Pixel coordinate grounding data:
● ● ● ● ●
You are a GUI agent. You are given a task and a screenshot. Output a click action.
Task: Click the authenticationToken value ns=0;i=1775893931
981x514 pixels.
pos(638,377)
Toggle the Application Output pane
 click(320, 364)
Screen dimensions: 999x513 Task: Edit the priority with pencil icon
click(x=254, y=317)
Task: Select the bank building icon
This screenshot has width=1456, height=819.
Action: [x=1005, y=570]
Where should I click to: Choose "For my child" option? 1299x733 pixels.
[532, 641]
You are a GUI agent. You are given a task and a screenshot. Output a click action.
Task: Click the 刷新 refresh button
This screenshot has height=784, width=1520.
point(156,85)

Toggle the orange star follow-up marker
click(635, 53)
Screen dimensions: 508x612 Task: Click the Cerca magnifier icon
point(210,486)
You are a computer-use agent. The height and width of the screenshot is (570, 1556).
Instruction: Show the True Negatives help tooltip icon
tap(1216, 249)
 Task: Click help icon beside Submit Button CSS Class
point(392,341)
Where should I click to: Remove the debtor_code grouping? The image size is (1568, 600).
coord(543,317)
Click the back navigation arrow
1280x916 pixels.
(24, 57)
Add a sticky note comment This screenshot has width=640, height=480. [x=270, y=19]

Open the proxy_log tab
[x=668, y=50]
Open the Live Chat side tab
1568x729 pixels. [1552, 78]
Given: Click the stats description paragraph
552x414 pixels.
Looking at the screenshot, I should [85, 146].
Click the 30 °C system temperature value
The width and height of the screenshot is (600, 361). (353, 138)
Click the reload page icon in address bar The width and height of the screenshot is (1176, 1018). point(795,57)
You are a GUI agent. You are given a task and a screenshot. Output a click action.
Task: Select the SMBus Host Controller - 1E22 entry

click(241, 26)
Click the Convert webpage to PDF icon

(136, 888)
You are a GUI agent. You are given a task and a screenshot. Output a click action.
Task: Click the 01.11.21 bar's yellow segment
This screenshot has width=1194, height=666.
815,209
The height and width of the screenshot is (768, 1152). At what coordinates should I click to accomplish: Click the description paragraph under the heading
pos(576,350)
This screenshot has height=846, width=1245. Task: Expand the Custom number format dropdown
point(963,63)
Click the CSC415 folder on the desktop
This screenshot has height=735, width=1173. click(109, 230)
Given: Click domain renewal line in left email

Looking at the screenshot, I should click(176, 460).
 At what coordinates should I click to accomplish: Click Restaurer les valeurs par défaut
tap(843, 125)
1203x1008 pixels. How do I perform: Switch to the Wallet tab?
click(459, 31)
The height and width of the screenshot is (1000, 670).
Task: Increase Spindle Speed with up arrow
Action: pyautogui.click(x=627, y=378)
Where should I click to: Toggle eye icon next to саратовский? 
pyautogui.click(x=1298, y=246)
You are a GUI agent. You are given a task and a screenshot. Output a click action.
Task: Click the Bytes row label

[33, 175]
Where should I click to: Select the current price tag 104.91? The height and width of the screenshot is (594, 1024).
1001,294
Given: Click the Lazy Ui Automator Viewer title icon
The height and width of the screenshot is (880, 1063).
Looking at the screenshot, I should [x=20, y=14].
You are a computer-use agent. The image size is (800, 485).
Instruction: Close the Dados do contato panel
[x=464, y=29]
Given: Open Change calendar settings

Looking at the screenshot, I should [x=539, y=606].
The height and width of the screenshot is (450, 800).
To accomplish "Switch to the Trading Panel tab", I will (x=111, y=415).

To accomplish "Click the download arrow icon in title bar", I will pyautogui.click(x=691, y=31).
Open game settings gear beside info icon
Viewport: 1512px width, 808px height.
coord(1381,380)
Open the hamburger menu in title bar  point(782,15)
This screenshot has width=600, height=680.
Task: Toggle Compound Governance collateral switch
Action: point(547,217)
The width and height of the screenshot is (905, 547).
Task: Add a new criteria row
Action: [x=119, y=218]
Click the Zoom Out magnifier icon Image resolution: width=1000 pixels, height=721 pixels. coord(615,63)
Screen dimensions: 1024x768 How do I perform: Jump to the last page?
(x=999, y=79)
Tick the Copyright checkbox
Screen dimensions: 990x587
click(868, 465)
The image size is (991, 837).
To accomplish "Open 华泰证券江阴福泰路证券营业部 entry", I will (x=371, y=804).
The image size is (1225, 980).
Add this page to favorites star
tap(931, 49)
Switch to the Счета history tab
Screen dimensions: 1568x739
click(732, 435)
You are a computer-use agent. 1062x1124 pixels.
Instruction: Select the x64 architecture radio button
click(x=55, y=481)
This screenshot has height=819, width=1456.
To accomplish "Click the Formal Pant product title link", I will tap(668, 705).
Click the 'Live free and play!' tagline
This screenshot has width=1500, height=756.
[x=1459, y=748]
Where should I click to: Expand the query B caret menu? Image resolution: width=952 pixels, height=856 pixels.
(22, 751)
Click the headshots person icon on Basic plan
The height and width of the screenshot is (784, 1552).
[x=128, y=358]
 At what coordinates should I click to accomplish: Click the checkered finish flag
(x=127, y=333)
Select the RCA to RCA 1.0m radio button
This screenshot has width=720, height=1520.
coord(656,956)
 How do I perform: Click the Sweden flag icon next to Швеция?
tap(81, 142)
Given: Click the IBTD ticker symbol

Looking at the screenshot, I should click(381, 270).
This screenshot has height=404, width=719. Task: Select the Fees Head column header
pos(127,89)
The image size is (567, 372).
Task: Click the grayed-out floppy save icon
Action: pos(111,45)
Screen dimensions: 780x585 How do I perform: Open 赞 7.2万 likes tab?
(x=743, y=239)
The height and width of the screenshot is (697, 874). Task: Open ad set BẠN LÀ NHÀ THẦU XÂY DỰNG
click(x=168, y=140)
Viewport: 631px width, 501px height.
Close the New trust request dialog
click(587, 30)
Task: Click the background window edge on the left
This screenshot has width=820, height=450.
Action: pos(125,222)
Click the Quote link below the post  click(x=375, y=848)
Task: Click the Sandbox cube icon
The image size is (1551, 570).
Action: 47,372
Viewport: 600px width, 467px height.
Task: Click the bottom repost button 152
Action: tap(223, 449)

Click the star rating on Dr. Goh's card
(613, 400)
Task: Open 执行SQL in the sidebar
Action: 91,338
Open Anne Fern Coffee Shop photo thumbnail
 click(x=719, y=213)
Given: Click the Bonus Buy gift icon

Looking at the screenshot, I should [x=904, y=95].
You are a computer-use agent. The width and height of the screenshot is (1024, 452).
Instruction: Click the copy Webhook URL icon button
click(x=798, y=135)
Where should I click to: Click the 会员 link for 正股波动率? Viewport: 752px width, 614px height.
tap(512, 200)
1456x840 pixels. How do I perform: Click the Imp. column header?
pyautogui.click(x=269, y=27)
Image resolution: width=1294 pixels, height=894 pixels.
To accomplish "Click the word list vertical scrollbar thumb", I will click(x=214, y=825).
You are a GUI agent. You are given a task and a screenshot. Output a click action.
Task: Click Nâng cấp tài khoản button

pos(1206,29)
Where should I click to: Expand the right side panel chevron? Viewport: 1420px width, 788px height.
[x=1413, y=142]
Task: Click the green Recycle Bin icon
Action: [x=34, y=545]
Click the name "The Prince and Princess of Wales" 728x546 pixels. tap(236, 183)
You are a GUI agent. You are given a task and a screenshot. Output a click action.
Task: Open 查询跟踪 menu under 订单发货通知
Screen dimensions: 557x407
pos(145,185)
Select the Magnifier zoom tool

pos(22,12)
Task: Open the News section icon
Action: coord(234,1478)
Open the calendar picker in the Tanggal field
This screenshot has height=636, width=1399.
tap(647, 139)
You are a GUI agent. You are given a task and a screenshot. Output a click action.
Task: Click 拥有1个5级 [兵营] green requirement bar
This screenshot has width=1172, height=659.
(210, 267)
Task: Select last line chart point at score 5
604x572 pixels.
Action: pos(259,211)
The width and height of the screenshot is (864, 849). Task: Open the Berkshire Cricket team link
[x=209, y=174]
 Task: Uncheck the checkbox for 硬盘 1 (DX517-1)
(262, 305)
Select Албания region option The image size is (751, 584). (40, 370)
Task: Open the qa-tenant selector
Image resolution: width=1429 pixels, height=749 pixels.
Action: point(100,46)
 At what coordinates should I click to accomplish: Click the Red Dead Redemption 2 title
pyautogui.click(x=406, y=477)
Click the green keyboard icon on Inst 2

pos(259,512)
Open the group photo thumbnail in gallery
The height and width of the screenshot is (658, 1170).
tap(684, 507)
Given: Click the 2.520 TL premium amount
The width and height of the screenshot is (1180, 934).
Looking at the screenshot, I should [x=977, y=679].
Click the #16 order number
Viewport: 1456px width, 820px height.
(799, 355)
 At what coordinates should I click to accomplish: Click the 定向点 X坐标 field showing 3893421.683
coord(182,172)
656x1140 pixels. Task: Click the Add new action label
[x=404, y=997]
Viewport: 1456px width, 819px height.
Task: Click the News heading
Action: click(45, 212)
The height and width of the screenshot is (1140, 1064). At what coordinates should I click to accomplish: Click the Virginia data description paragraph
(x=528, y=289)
● ● ● ● ●
About this exercise => Search the records above for "computer" and copy every line that has it.

Solved problem =>
You are a computer-use agent. The height and width of the screenshot is (570, 1556).
You are a computer-use agent. The image size is (800, 485).
You are a computer-use agent. 1062x1124 pixels.
You are a computer-use agent. The width and height of the screenshot is (1024, 452).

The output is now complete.